### Directive 1
Decide whether each statement (a), (b) and (c) agrees with the biography of Reginald Hunter below, answering yes or no and quoting the deciding words from that biography. (a) Hunter was the eldest of nine children. (b) Hunter first met his daughter in 2016. (c) Hunter first came to the UK as a summer student at the Royal Academy of Dramatic Art.
### Directive 2
Extend the biography of Reginald Hunter below, picking up after its final sentence.

### Text for analysis
* * * * *

Reginald Darnell Hunter (born March 26, 1969) is an American stand-up comedian based in the United Kingdom.

Early life and family
Hunter was born in Albany, Georgia, the youngest of nine. He undertook an acting internship in Jackson, Mississippi, at age 20. His mother died in 2004.

Whilst appearing as a guest on Richard Herring's Leicester Square Theatre Podcast in 2018, Hunter revealed that he has a daughter, then aged 16, whom he had met for the first time in 2016.

Stand-up comedy

Having initially travelled to the UK at the age of 27 as a summer student at the Royal Academy of Dramatic Art, Hunter became a comedian after performing his first comedy set as a dare, for which he received £100. Realising that he enjoyed performing comedy, and that it might be profitable, he turned his attention from acting to stand-up.

* * * * *

### Recorded information
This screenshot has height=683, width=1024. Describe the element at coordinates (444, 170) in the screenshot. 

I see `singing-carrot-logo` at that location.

* * * * *

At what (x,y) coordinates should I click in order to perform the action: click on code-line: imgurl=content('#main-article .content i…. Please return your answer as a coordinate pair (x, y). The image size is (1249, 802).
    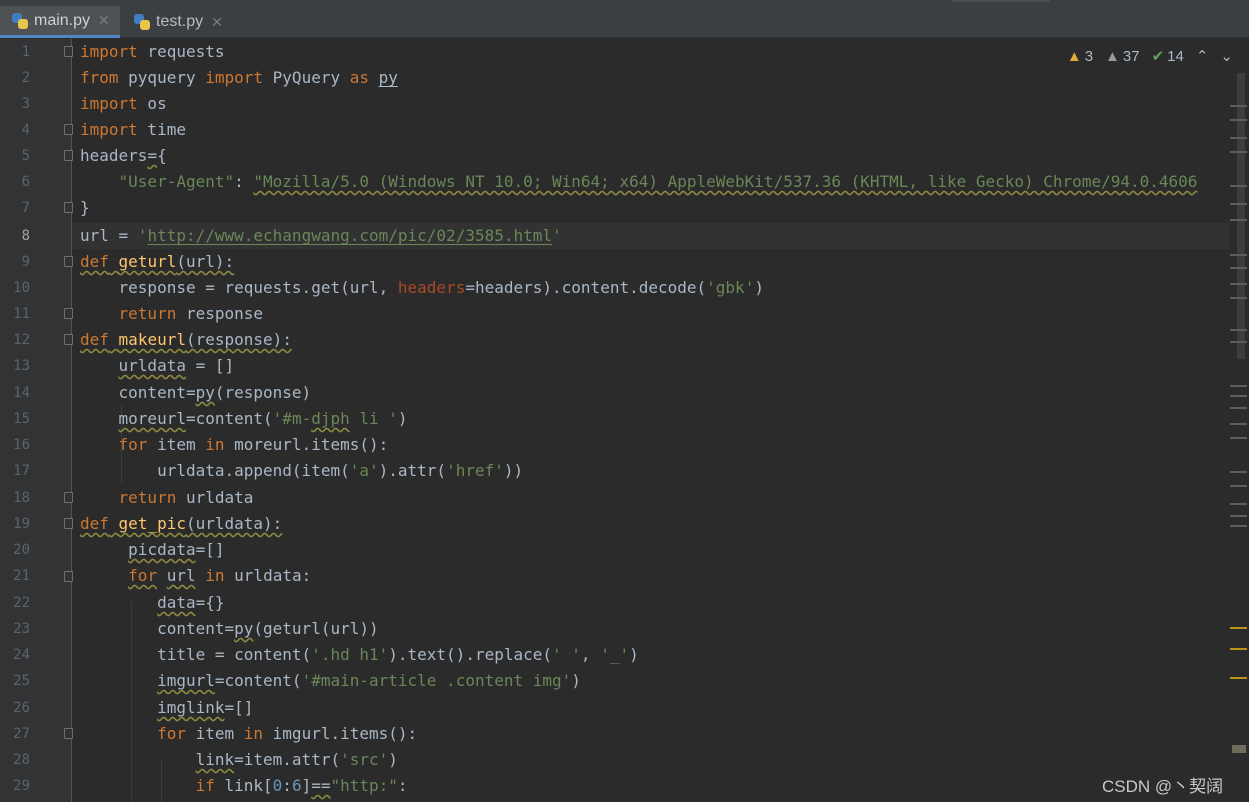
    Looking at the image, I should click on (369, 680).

* * * * *

### Task output 1
(a) No: "the youngest of nine"
(b) Yes: "whom he had met for the first time in 2016"
(c) Yes: "Having initially travelled to the UK at the age of 27 as a summer student at the Royal Academy of Dramatic Art"

### Task output 2
In 2006 and 2008, Hunter participated in Project X Presents events. In 2013 he toured Ireland with his show In the Midst of Crackers.

Hunter often uses variations of the term "nigga" in the titles of his shows. Reginald D Hunter: Pride & Prejudice... & Niggas attracted some controversy, and the poster was banned from the London Underground. His tour with Steve Hughes, called Trophy Nigga, played 55 venues around the UK, but not all the venues used the tour title. Hunter joked that this was because promoters didn't like the word "trophy".

In April 2013, Hunter performed at an engagement for the Professional Footballers' Association. Following the event, PFA chairman Clarke Carlisle accused Hunter of racism, as he had used the word "nigger" during his set. Carlisle also said that some of those present had found Hunter's material "highly offensive". In response, Hunter posted to his Facebook page many photos of himself taken after his set with people attending the event, with most smiling.

Awards
Hunter was nominated for the Perrier Award in the 2003 and 2004 Edinburgh Festivals.

He won the Writers' Guild Award for Comedy in 2006 for his show Pride & Prejudice... & Niggas.

Television
Hunter made his TV debut on Channel 4's The 11 O'Clock Show in 1998.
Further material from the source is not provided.